Alabama Duo Wins Bassmaster Junior Championship

HUNTINGDON, Tenn. — Heading into the second day of the Bassmaster Junior Championship, Miller Dowling and Chandlar Hollingsworth knew they needed a couple of bites from big bass.

The boys from American Christian Academy in Tuscaloosa, Ala., were in seventh place after the first round of the tournament on Carroll County 1,000 Acre Recreational Lake and trailed the leader by nearly 7 pounds. To account for the difference, they needed a lot of skill and likely a little luck.

They got both during the final day of fishing on Wednesday and came from behind to win the national championship bass tournament for young anglers 7-13 years of age.

Dowling and Hollingsworth weighed the heaviest limit of the tournament with five bass that totaled 16 pounds, 9 ounces. That gave them a two-day total of 10 bass that weighed 25-12, and that was enough to push past Rein Golubjatnikov of the Rochester (N.Y.) Junior Bassmasters for the victory.

Golubjatnikov, who led after the first day of competition with 15-13, finished second overall with a two-day total of 23-12. Jordan Sylvester and Jacob Tullier of the Southwest Louisiana Junior Bassmasters were in second place after Day 1, but slipped to third with 21-5 total.

Dowling and Hollingsworth were a tough act to follow on Wednesday. Each angler caught a bass that weighed more than 6 pounds, and the shared success paid big dividends. Both anglers won a $1,000 scholarship for the victory, not to mention championship trophies and national bragging rights for the year.

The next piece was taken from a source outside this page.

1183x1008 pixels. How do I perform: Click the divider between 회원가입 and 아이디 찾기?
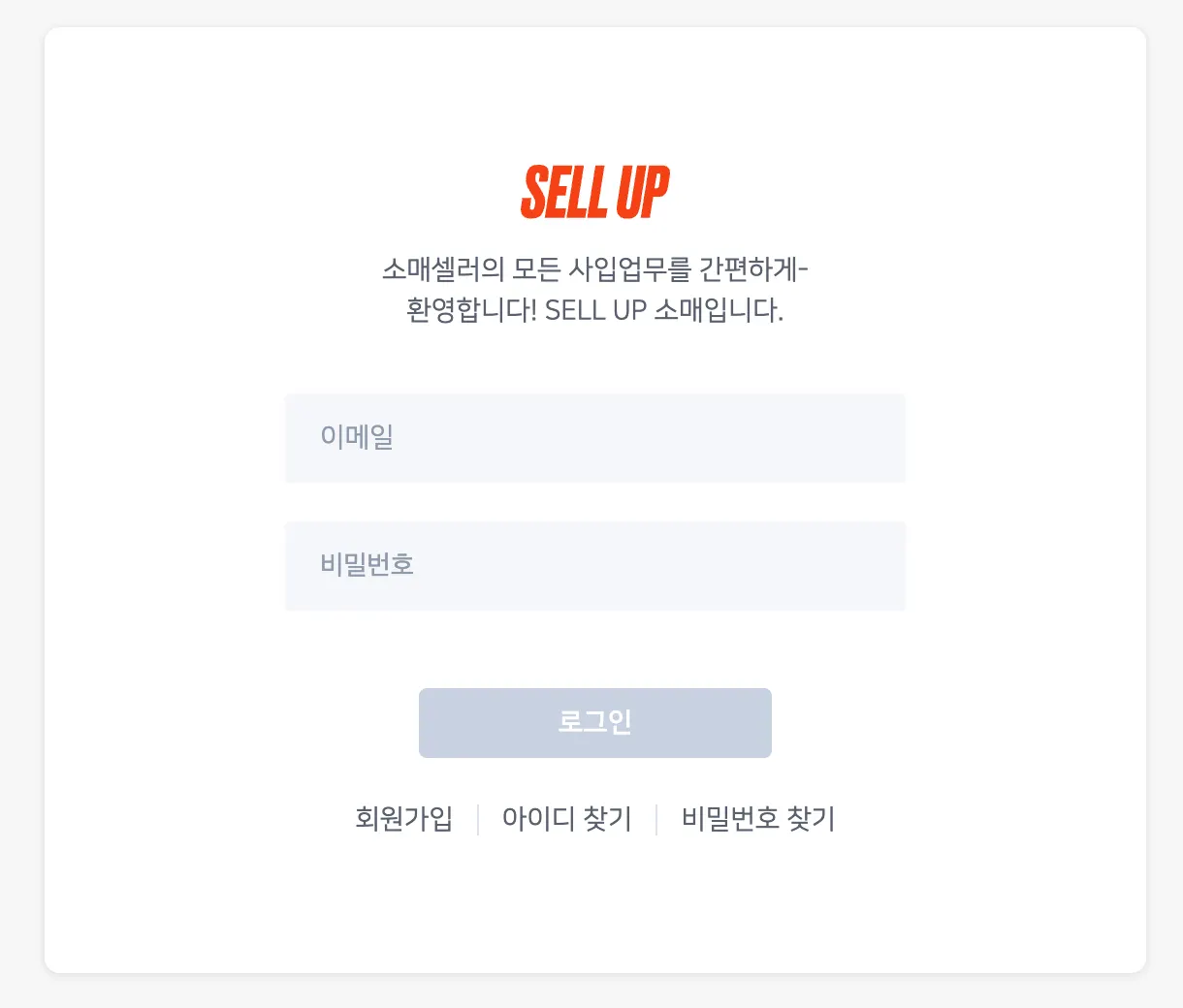[478, 819]
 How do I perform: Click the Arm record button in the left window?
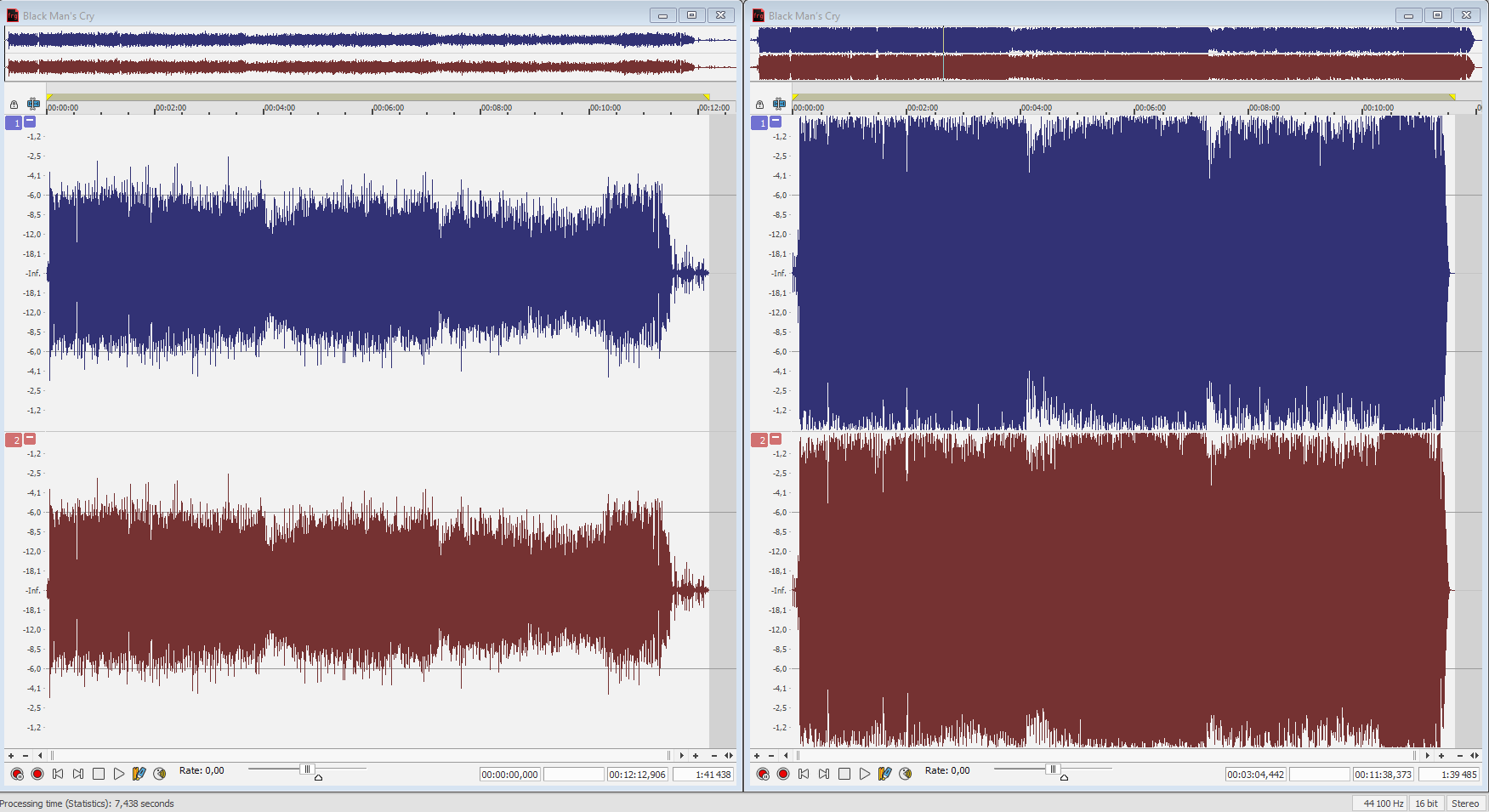[17, 774]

The 6-pounders both were caught on a green pumpkin shaky head worm in about 15 feet of clean water. The team fished only two spots the entire tournament.

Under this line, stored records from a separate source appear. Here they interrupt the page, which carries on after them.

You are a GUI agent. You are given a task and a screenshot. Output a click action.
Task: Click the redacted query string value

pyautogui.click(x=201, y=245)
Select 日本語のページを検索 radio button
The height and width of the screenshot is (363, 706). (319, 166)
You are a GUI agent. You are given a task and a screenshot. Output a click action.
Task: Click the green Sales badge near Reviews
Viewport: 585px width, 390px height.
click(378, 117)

“After Miller caught the second big fish, we said ‘We’re going to win this,’” Hollingsworth said.

But the day didn’t start so swimmingly. The boys thought they had the big bite they needed when Dowling hooked a bass they estimated to weigh in the 9-pound range within the first five minutes of angling time.

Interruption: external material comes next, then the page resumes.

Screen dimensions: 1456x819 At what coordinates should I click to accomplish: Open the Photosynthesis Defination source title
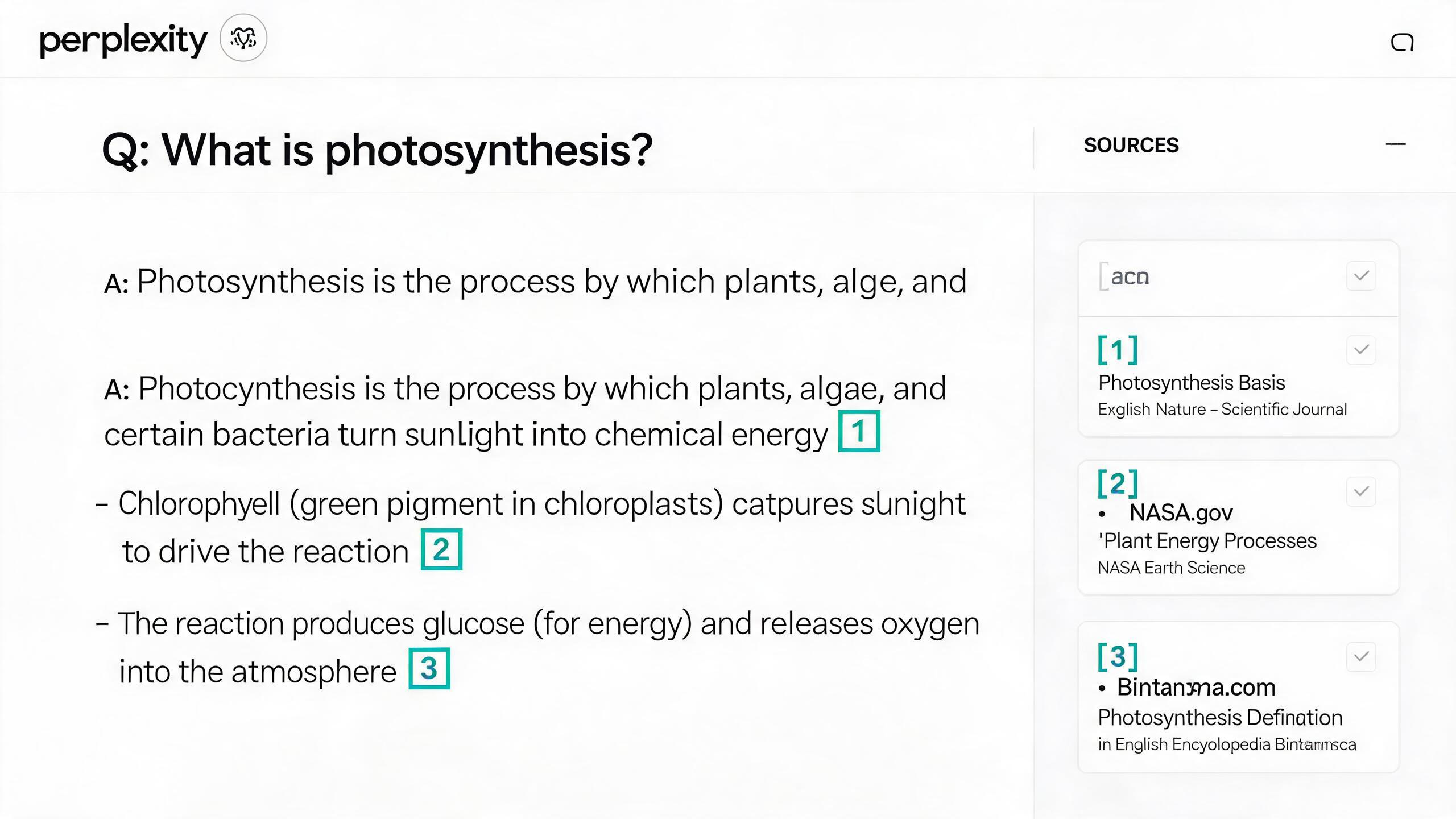[1220, 718]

“We knew it was a big one right away,” Hollingsworth said. “We got him straight to the boat, but the hook came out. We were depressed — but later on, we had the first 6-pounder I caught on a shaky head, then we had some smaller 1-pounders. When we moved to our other spot later on, Miller caught another 6-pounder. I thought we were going to have only one big bite all day, but it got better and better.”

Dowling said the team was fishing old ditches that crease the bottom of the man-made 1,000 acre lake. They found their honey holes in practice, and they decided to stick with them in the tournament.

Dowling and Hollingsworth finished eighth in last year’s junior championship by catching nine bass that weighed 7 1/2 pounds total in 2016. That prompted them to select new spots this year, which turned out to be a decisive factor.

“This is like nothing ever before,” Hollingsworth said. “I’m shaking. We caught the first fish, and we knew needed one more. When we caught it, we were confident.”

Still, the eventual victors were among the first teams to weigh-in on Wednesday, and sitting in the hot seat for the majority of the day was a daunting task. Dowling and Hollingsworth literally sweated out the remainder of the 51-team field in the Tennessee summer heat to see if they’d finish on top. When the Louisiana duo of Sylvester and Tullier posted only 6-4 on Day 2, the Alabama tandem felt a bit of relief.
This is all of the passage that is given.